*TASK GOAL*
Produce the same data once more, line for line.

[Dataset entries]
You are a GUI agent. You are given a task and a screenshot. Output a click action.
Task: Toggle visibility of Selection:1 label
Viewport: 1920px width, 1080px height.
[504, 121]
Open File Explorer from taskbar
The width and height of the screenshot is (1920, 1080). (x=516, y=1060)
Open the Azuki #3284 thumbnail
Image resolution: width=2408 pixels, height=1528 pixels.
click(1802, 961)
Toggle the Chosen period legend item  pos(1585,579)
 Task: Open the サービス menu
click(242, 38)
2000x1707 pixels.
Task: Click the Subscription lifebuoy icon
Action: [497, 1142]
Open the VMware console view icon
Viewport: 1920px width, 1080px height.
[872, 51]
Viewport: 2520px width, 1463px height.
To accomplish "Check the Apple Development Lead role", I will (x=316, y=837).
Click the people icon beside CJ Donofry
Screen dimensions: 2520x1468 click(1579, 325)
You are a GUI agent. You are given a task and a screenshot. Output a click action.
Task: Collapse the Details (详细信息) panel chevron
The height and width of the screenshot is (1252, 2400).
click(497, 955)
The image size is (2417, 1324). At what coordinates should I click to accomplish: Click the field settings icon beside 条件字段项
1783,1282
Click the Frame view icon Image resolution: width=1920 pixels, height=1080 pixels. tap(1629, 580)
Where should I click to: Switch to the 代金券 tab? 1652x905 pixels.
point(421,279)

*RESULT FOR THIS EXERCISE*
You are a GUI agent. You are given a task and a screenshot. Output a click action.
Task: Toggle visibility of Selection:1 label
Viewport: 1920px width, 1080px height.
[504, 121]
Open File Explorer from taskbar
The width and height of the screenshot is (1920, 1080). (x=516, y=1060)
Open the Azuki #3284 thumbnail
Image resolution: width=2408 pixels, height=1528 pixels.
click(1802, 961)
Toggle the Chosen period legend item  pos(1585,579)
 Task: Open the サービス menu
click(242, 38)
2000x1707 pixels.
Task: Click the Subscription lifebuoy icon
Action: [497, 1142]
Open the VMware console view icon
Viewport: 1920px width, 1080px height.
[872, 51]
Viewport: 2520px width, 1463px height.
To accomplish "Check the Apple Development Lead role", I will (x=316, y=837).
Click the people icon beside CJ Donofry
Screen dimensions: 2520x1468 click(1579, 325)
You are a GUI agent. You are given a task and a screenshot. Output a click action.
Task: Collapse the Details (详细信息) panel chevron
The height and width of the screenshot is (1252, 2400).
click(497, 955)
The image size is (2417, 1324). At what coordinates should I click to accomplish: Click the field settings icon beside 条件字段项
1783,1282
Click the Frame view icon Image resolution: width=1920 pixels, height=1080 pixels. tap(1629, 580)
Where should I click to: Switch to the 代金券 tab? 1652x905 pixels.
point(421,279)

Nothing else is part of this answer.